Bayesian Aggregation Simulatons

Author

Ilya Musabirov, Runce Zhang

library(rstanarm)
library(bayestestR)
library(dplyr)
library(insight)

Generating data and setting up simulation for the first study (Week 8 deployment), logistic with default WIP

main_effects = list(Hardness=0, Time=0, MentalContrast=0, GrowthMindset=0, Utility=0, ExtrinsicMotivation=0)
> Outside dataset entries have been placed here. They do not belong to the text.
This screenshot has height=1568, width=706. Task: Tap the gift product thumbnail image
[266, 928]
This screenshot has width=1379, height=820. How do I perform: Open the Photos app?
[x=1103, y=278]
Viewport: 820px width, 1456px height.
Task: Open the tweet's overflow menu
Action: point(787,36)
week8_glm <- function(baseline, main_effects, N){
  
  Hardness <- sample(c(T,F), N, replace=TRUE)
  # Hardness = T => solving a hard problem will help you(right now/-) 
  # Hardness = F => solving another problem will help you(right now/-)
  
  Time <- sample(c(T,F), N, replace=TRUE)
  # Time = T => solving (a hard/another) problem will help you right now
  # Time = F => solving (a hard/another) problem will help you
  
  MentalContrast <- sample(c(T,F), N, replace=TRUE) 
  GrowthMindset <- sample(c(T,F), N, replace=TRUE) 
  Utility <- sample(c(T,F), N, replace=TRUE) 
  ExtrinsicMotivation <- sample(c(T,F), N, replace=TRUE) 
  
  y <- rbinom(N, 1, baseline)
  
  y[Hardness==T] <- rbinom(length(y[Hardness==T]), 1, main_effects[["Hardness"]])
  y[Time==T] <- rbinom(length(y[Time==T]), 1, main_effects[["Time"]])
  y[MentalContrast==T] <- rbinom(length(y[MentalContrast==T]), 1, main_effects[["MentalContrast"]])
  y[GrowthMindset==T] <- rbinom(length(y[GrowthMindset==T]), 1, main_effects[["GrowthMindset"]])
  y[Utility==T] <- rbinom(length(y[Utility==T]), 1, main_effects[["Utility"]])
  y[ExtrinsicMotivation==T] <- rbinom(length(y[ExtrinsicMotivation==T]), 1, main_effects[["ExtrinsicMotivation"]])
  
  model <- stan_glm(y ~ Hardness + Time + MentalContrast + GrowthMindset + Utility + ExtrinsicMotivation, family = "binomial") 
  return(model)
}

Testing simulation with lower-ish effects (utility and extrisic motivation are high), 600 students

main_effects = list(Hardness=0.05, Time=0.1, MentalContrast=0.2, GrowthMindset=0.2, Utility=0.3, ExtrinsicMotivation=0.4)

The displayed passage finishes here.